TBSがSDGs(持続可能な開発目標)への取り組みとして行っているキャンペーン『地球を笑顔にするweek』に合わせて、国連のグテーレス事務総長に単独インタビューを行いました。
国連のトップに直接話を聞くのは初めての機会、しかもNYの国連本部とインターネットを使ったやりとりとあって開始前は少し緊張した面持ちだったNスタの井上貴博アナ、ひるおび!の江藤愛アナでしたが、「ハロー!」と現れた事務総長の笑顔に引き込まれるように、インタビューは和やかな雰囲気で始まりました。

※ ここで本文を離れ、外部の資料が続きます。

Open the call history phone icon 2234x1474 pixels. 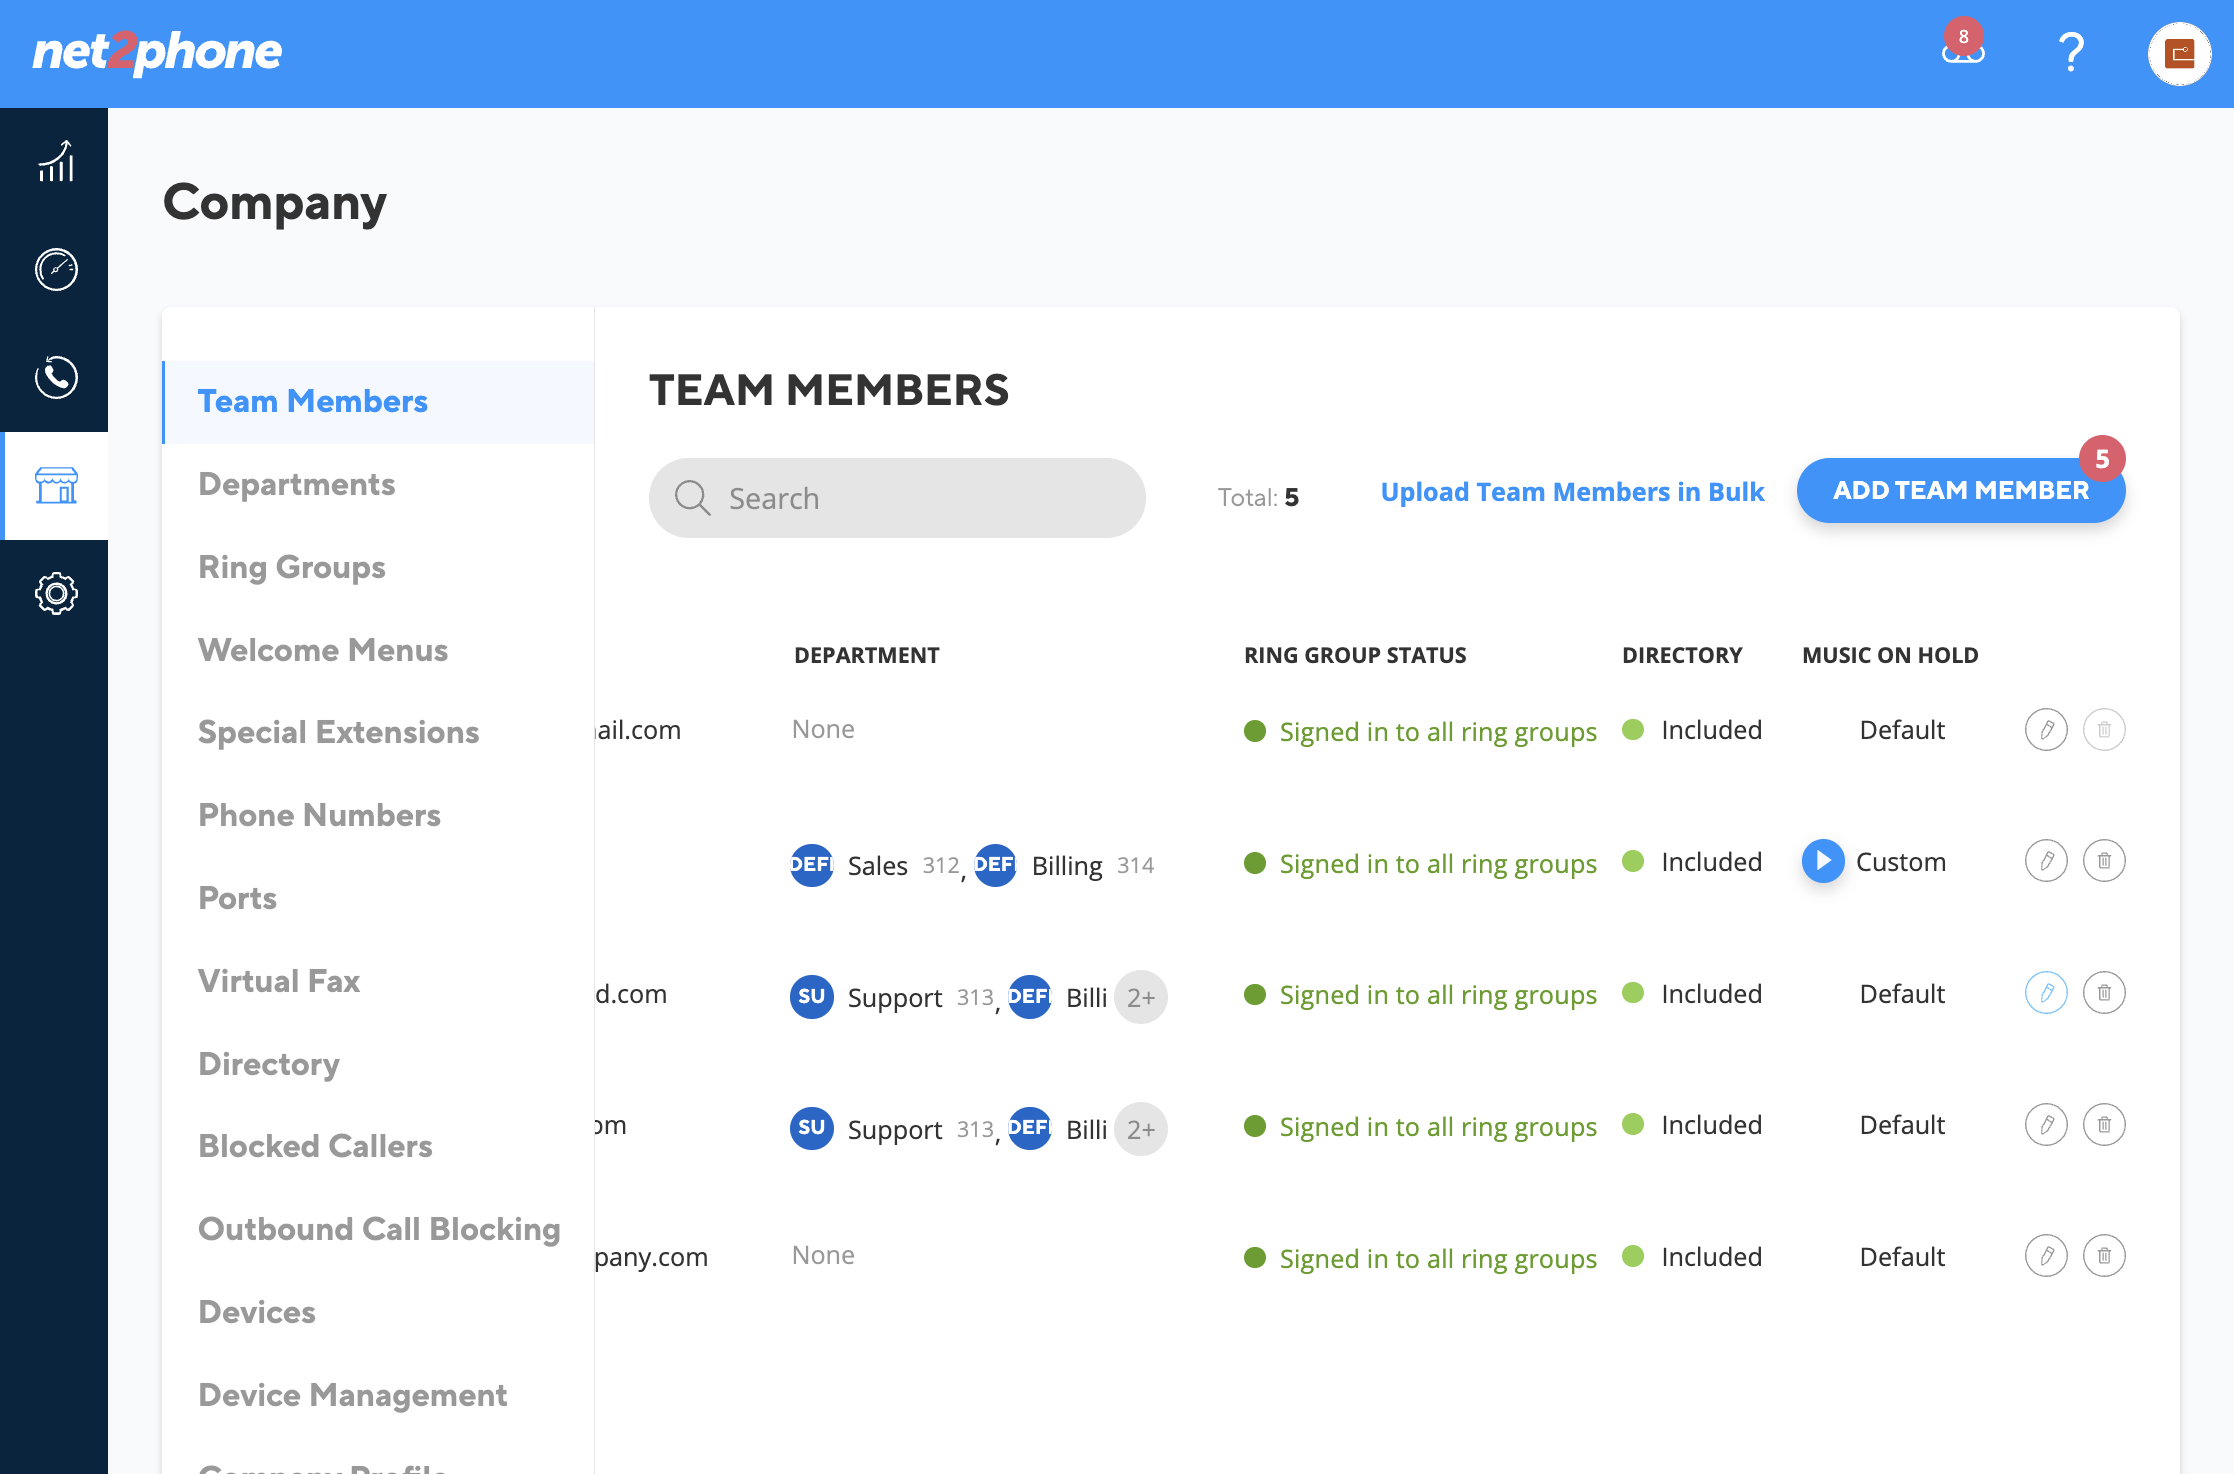pyautogui.click(x=56, y=377)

まずは人柄を引き出そうと、井上アナが事務総長自身が実践している身近なSDGsについて聞くと、「気候変動に加担しないように、母国のポルトガルにいるときは小さい車に乗るようにしています」という意外な答えが返ってきました。
「3人の孫たちとは、SDGsについてどんな会話をしますか?」という質問には、「我々は自分が子どもや孫たちに教える立場だと考えているが実は逆で、今は子どもや孫たちが我々に何をすべきか教えてくれます」と答えたグテーレス氏。気候変動やジェンダー平等にもっとも取り組んでいるのは若者たちで、「お肉食べすぎだよ」とか「なぜ車で行くの?自転車で行けばいいじゃない」と言われることもあると話していました。
ポルトガルの首都リスボンで副市長をしている夫人のカタリーナさんや家族とは離れ離れの生活ですが、インターネットで頻繁に連絡を取り合っているといいます。江藤アナが「ご家庭では奥さまとどちらが主導権を握っていますか?」と聞くと、「両方です」と即答。「秘訣は共通のリーダーシップ。平等であることと、互いを尊重することです」と述べ、日本でも女性の地位向上、政界や実業界への参加など「ジェンダー平等」が進むことに期待感を示しました。
気候変動については、2050年までに温室効果ガスの排出を実質ゼロにするという日本政府の方針を歓迎する一方で、実現のためには「政府、すべての国民、産業界も関わる動きです。まだやるべきことはたくさんあります」と述べ、「日本には気候変動で最前線に立ち、世界でリーダーシップを取って欲しい」とエールを送りました。
また、新型コロナウイルスについて井上アナが「コロナ禍にあってSDGsはどうしても後回しにされがちなところがある」と指摘すると、グテーレス氏は「ウイルスと闘うためには国際的な協力が重要だ」と強調した上で、「“コロナ後の世界”をより良いものにするためには、様々な課題に同時に対処するSDGsの考え方が鍵になる」と述べました。
「私が伝えたいのは希望です。世界は難しい事態に直面していますが、私たちは人間の粘り強さと勇気を目にしてきました。そうした力で、地球を守る持続可能な社会を実現しましょう!」
終始穏やかながら、熱のこもった語り口が印象的だったグテーレス事務総長。最後に井上アナが「私たちが背中を押された気持ちになりました」、江藤アナが「〝誰ひとり取り残さない″時代になったねと言える日が来るのを待ちたいと思います」とあいさつをすると、満面の笑顔で「アリガトウ」と応じ、30分余りに及んだインタビューが終了しました。
記者会見や演説では見られない、グテーレス事務総長の素顔も垣間見ることが出来た、貴重なインタビューとなりました。